We’ll call this room the attic, it’s the top floor of a garage that never gets any direct sunlight (you can see that the house and the garage in this picture are surrounded by trees!). So we thought we would aim the Sunflower into one of the attic windows to see what the light looked like and felt like coming into a large, unfurnished area.
Sunflower making its way to the window…
Sunflower on target!
Now, let’s take a look inside!
The far window (labeled “Sunflower window”) is the one we’ve used the Sunflower to direct sunlight through. Notice the warmth resonating in front of that window, which contrasts with the cooler light coming through the “Regular window” (which is lit by sunlight alone — no Sunflower). You may also notice that the light coming through the Sunflower’s window stretches all the way across the width of the room’s floor. Whereas the light coming through the regular window only spreads about halfway across the width of the room’s floor.

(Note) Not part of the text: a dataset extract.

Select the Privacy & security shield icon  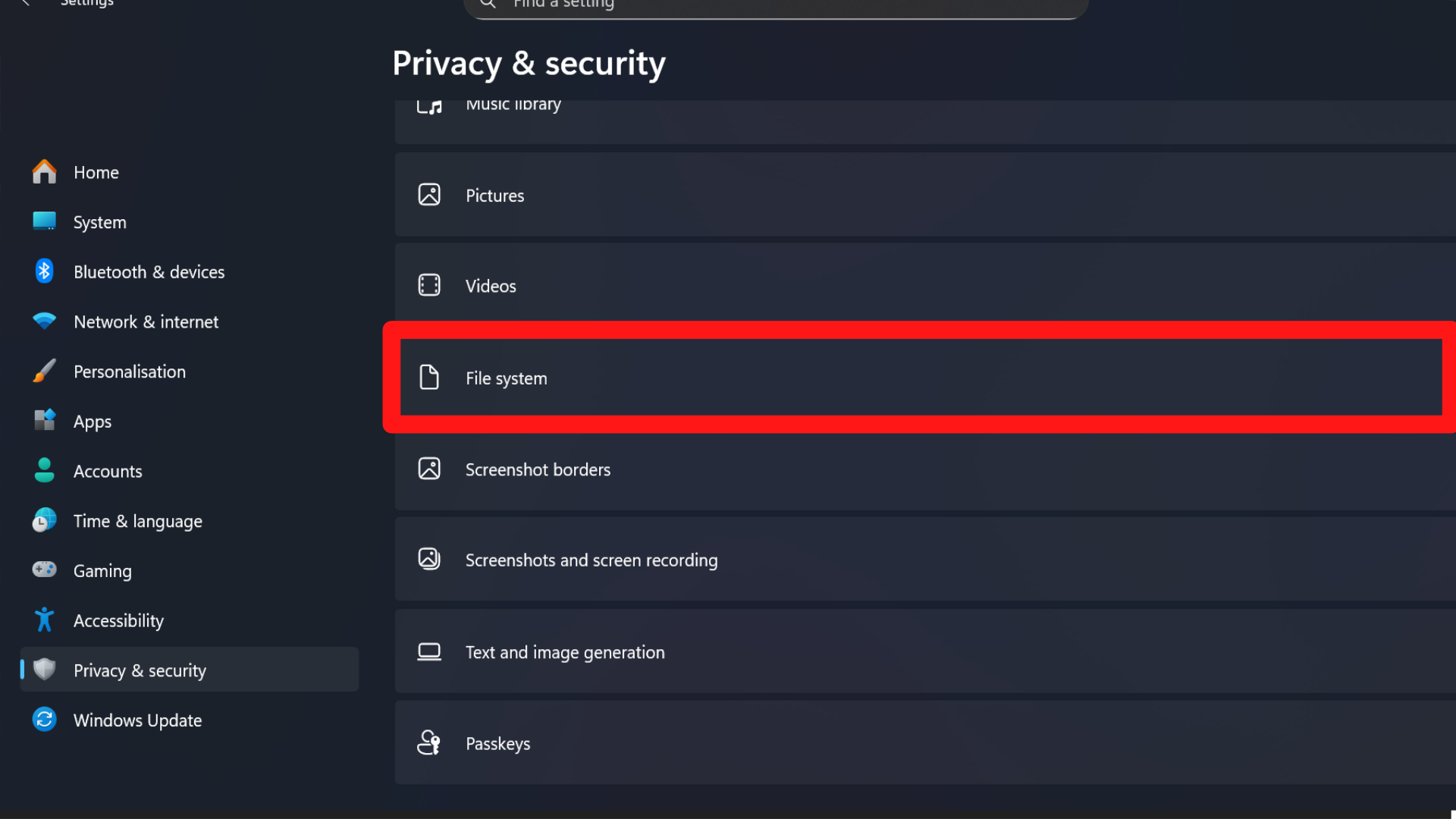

Another interesting point of comparison to make is between the front regular window (which you can see in full view) and the Sunflower lit window. The front window, at this time of day (early afternoon), is able to receive more direct sunlight than the side windows. Notice how the light in front of the front window appears cooler in color, just like the regular window on the lefthand side. But the light in front of the front window looks brighter than the light coming from both of the side windows. This brighter light does not spread as far as the light coming from the Sunflower’s window does, and this is due to the angle of the sunlight coming through the window.
Viewing this light from another angle…
(the differences in brightness between these two pictures is due to the camera adjusting for brightness)
You can notice in both pictures that the Sunflower window has brighter and warmer light coming through it. You can still see that the Sunflower window’s light reaches farther across the room and stands out more brightly against the ceiling.
In terms of understanding the “actual brightness” of the room overall, the 2nd brighter picture is a more accurate representation than the darker picture. We’ve included the darker pictures to help you see how far the light spreads and the quality of the light as compared to the natural light. But from the lighter and closer to reality picture, you can see that the Sunflower acutally is not very effective in providing enough light to this whole room.
Reasons the Sunflower isn’t very effective in this case:
- All of the room’s surfaces are plain brown wood: the dark color and lattice work create a situation in which light reflected onto it becomes absorbed and lost rather than bouncing around.
- This room is quite large (1,500 sq. ft.). The size of the room would be tough to illuminate overall with one Sunflower even if there were proper walls and a ceiling. But if there were proper walls and a ceiling, you would be able to light up a significant area of the room with one Sunflower.
Some dusty proof of the sun’s rays coming through the window
So don’t make too much fun of our dusty storage space, but we thought churning up some dust and taking a picture of it would help you to see the Sunflower redirecting the sun’s rays through this window. If we didn’t have these bright rays pouring in through the window, it wouldn’t be as easy to see the dust!